The pre-show credits video hypes up Beer Money's return with some oddly-cut audio. The ad guy and Tenay were cut off mid-sentence. Angle gets a promo set to loud music about his match with Spud. EY and his receding hairline-caused fivehead got a hype video. This showed his title win and defense against Abyss, so they're at least going all the way with the video. Magnus came out and it hit me how sad I'll be when he wins the title at Sacrifice. It's a shame they're doing that PPV so soon because EY as champ until Slammiversary could be fun and would at least be kinda going all the way with him. Instead, he gets a credible-ish win, Magnus looks weak losing to him, and the only guy he can beat clean is EY. Magnus cut a promo on Abyss, to cement how little EY matters. EY, the world champ, is now officially a bit player in the world title storyline since it's all about Magnus's issues with Abyss. Magnus said that Abyss is SIX FOOT EIGHT, which is already ludicrous, but moreso when the camera angle is them face-to-face.

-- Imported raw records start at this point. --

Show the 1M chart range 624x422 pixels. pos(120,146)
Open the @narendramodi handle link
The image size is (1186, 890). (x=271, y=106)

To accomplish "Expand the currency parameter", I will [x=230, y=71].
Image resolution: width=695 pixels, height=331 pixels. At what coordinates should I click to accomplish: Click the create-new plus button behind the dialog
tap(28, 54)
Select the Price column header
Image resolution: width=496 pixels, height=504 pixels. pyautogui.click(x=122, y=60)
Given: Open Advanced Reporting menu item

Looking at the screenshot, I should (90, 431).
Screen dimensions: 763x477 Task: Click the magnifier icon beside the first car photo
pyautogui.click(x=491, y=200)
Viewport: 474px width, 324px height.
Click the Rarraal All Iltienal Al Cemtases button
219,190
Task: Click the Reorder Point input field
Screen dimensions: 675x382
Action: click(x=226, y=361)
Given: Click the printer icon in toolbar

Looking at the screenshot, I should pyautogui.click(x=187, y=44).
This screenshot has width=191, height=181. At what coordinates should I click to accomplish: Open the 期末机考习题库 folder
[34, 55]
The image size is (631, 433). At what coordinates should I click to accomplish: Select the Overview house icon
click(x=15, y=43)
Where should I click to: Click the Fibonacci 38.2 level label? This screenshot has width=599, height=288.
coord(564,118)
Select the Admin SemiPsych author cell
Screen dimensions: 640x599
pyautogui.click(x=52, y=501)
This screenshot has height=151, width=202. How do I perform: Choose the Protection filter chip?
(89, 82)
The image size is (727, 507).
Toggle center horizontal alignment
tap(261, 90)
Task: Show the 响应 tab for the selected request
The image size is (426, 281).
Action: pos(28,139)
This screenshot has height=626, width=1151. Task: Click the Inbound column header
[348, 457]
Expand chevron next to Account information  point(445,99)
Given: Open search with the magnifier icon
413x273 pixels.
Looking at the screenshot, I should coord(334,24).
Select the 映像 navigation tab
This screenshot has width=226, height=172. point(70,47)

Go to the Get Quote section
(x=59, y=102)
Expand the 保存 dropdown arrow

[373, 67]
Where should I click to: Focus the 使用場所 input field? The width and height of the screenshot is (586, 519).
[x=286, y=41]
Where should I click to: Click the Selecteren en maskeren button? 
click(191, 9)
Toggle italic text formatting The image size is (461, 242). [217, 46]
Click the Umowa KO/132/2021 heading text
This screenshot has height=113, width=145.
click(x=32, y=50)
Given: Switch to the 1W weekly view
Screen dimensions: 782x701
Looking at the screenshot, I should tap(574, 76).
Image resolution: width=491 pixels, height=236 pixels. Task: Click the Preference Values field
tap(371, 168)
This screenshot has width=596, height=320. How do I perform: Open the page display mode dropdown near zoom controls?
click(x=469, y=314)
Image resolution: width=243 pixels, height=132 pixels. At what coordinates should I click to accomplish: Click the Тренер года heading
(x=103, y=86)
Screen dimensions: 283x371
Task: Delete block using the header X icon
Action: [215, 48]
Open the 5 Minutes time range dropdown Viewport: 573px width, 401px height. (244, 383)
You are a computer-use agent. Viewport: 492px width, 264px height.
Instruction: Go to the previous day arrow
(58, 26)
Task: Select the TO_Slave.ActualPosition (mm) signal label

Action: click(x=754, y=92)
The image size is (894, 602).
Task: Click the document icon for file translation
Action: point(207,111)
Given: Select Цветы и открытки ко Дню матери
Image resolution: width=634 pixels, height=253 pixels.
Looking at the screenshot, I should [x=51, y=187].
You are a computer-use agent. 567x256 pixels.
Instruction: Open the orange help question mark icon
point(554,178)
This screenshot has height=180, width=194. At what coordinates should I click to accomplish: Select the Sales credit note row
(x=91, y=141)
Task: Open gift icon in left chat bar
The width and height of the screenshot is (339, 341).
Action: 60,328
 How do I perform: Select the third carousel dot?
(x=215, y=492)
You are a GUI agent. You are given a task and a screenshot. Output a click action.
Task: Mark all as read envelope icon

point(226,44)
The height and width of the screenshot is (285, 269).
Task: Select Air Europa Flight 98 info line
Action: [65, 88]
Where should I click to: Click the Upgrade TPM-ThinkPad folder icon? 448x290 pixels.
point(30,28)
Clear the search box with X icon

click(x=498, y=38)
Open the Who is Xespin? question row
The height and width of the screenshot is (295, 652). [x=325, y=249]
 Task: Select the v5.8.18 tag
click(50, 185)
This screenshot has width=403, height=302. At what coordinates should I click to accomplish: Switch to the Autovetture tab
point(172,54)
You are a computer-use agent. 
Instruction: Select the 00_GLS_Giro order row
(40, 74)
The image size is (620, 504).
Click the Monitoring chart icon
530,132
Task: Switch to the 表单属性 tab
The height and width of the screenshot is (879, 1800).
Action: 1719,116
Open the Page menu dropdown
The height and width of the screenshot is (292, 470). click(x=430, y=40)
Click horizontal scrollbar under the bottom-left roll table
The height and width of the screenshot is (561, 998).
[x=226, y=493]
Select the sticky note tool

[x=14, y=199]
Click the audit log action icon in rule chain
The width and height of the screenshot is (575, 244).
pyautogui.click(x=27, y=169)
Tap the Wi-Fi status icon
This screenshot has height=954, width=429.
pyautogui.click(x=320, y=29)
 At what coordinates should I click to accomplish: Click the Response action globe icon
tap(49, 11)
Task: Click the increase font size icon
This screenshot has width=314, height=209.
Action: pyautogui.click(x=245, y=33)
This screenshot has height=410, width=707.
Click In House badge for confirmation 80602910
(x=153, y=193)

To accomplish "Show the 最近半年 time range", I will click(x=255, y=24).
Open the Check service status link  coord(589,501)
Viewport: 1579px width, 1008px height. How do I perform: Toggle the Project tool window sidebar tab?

Maybe Magnus grew and is now six foot six. Magnus talked about breaking protocol in wrestling earlier by talking crap to Abyss to his face. I wish he'd break protocol by not talking for nine hours. Abyss was fired from MAGNUS ENTERPRISES. Okay, that was a cute line in the '80s, now it's just stupid. Abyss is using Miz's REALLY line now. A fan is yelling YOU'RE FIRED. You can hear each fan's smart-ass remark - just like Homer in Capital City. A fan called Magnus an asshole, and Abyss cut a promo on Magnus being a jackass. Well, this MONTH-LONG face turn sure didn't mean jack shit. This might be a record even for him. Magnus said that since Abyss wasn't on the roster, he'd have him arrested. SO LAST WEEK'S WORLD TITLE MATCH could've be won by a guy not on the roster. MVP, for seemingly the millionth time in three months, gave someone a second chance because he got one. A giant yes chant broke out. MVP made Abyss-Magnus for tonight. This went on for a thousand years and only took up 10 minutes. Beer Money face RAY GUNNER later. Spud and his silver bow-tie met with EC3 in a glorious maroon suit jacket and both a black and white dress shirt combo. EC3 gave him a pep talk about NEEDING TO BE A GAZELLE! And the match is up...right now...wow. Impact really needs to be an hour long.

The pain/pain, agony/agony, sacrifice/sacrifice ad aired for...some PPV. There's actually a PPV on Sunday, and there's no real reason to care about it as of 9:20 on the go-home show. Angle had a giant WTF look on his face when he saw Spud, whose bowtie was sadly crooked! Kurt is red now. Spud hit a missile dropkick and was astonished at doing so! Angle did the world's safest run-up belly to belly, and then won with the ankle lock. EC3 and his douche getup attacked Angle. EC3-Angle, THE LOGICAL MATCH, was hyped up for the PPV...and it's of course now a tag match with Willow and Angle facing EC3 and Spud. Fucking hell. They had Angelina and her giant tits cut a promo on Madison. Velvet's got a makeup bag that matches they're gear and they'll give her a makeover. I think Angelina's chest is now 30% of her overall body weight.

MVP talked to someone about Aries while Kenny King lounged around his office. MVP asked Kenny King, IN HIS GEAR IN FRONT OF HIM, if he was suited up. "Kenny King is up next", only he's not. It's Madison. Madison faces Love on Sunday. Madison screeched about the BPs until they came down. Velvet brought back the bend on the apron, but they didn't do the ass shake on the ropes. Angelina of all people said Madison was looking tired in the face and one again brought up her daughter. You know, given that Madison was only in the BPs due to some visa issues, they've at least gotten years of use out of it. Brittany came to make the save but was hilariously held in place by Angelina. And then they put the paper bag gimmick on Madison. Anderson went on a road trip to Shaw's hometown or something.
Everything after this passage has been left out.